Checking the Wikipedia UK election pages, Labour got 21% of the popular vote in the OTL 1918 general election. The best Labour results in popular vote before 1945 were 38% in 1935, and 37% in 1929. The Labour Party first got a majority of the seats in the House of Commons in 1945.
IOTL, the Conservatives and the coalition Liberals polled 53% of the vote in 1918, which is 21% greater than Labour, with three quarters of that going to the Conservatives.
By 1918, the best the Central Powers can likely do is the status quo ante bellum in the west, and confirmation of their gains against Russia in the east. The UK loses nothing other than the humiliation of fighting a massive and expensive war over nothing. If do to butterflies, they avoid trying to introduce conscription to Ireland, they wind in a better position in Ireland.
Also, if Lloyd George can't secure victory in World War I, there is a good chance that the Conservatives stop backing him and fight the election on their own. Most of the coalition Liberal MPs go back to the Asquith led Liberals and the Liberals fight the election as a united party. That will make a difference in the results. The two Liberal factions got a combined 26% of the popular vote IOTL in 1918, but I think taking the UK into a losing war and the lack of prestige by Lloyd George, who likely is on the sidelines in the election, would mean a united Liberal Party gets something more like 21%.

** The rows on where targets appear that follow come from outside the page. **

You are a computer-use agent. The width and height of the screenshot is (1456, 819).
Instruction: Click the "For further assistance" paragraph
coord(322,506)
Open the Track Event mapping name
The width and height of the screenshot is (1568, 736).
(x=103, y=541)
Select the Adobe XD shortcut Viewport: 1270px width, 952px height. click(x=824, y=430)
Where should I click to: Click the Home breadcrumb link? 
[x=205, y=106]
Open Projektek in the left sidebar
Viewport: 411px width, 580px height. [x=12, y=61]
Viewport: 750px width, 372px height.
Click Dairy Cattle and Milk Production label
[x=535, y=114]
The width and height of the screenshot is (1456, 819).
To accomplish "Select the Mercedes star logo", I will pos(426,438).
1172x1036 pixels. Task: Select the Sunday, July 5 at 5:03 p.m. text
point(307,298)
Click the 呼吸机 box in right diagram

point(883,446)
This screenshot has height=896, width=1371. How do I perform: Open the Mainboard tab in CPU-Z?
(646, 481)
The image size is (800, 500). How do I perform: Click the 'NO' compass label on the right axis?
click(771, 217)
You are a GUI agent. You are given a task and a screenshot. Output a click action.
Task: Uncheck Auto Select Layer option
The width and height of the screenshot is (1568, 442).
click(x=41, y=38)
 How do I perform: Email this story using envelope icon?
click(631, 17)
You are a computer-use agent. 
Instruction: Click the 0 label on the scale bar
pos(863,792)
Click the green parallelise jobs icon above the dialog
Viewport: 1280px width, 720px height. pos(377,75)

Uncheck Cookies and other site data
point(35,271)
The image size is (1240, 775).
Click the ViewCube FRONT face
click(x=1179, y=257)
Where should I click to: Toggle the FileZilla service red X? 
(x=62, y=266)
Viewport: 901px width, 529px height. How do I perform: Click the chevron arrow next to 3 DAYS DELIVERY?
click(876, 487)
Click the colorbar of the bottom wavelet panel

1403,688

But I don't see a Labour majority in the House of Commons in this situation. This is still the first election they are fighting as an organized party independent of the Liberals. I see something more like the 1929 results, with Labour at 37% to 38% to the Tories, and this would still mean almost doubling their OTL 1918 popular vote percentage. This is probably the best possible situation. I think either the Tories still win, albeit more narrowly, or there is a Labour government, but it is a minority government dependent on Asquith.
Also likely after the compromise peace, Lloyd George resigns before the election, and the incumbent PM is Bonar Law, or possibly Bonar Law declines to form a government in this situation, since it only hurts the Conservatives political standing, and Balfour is interim PM.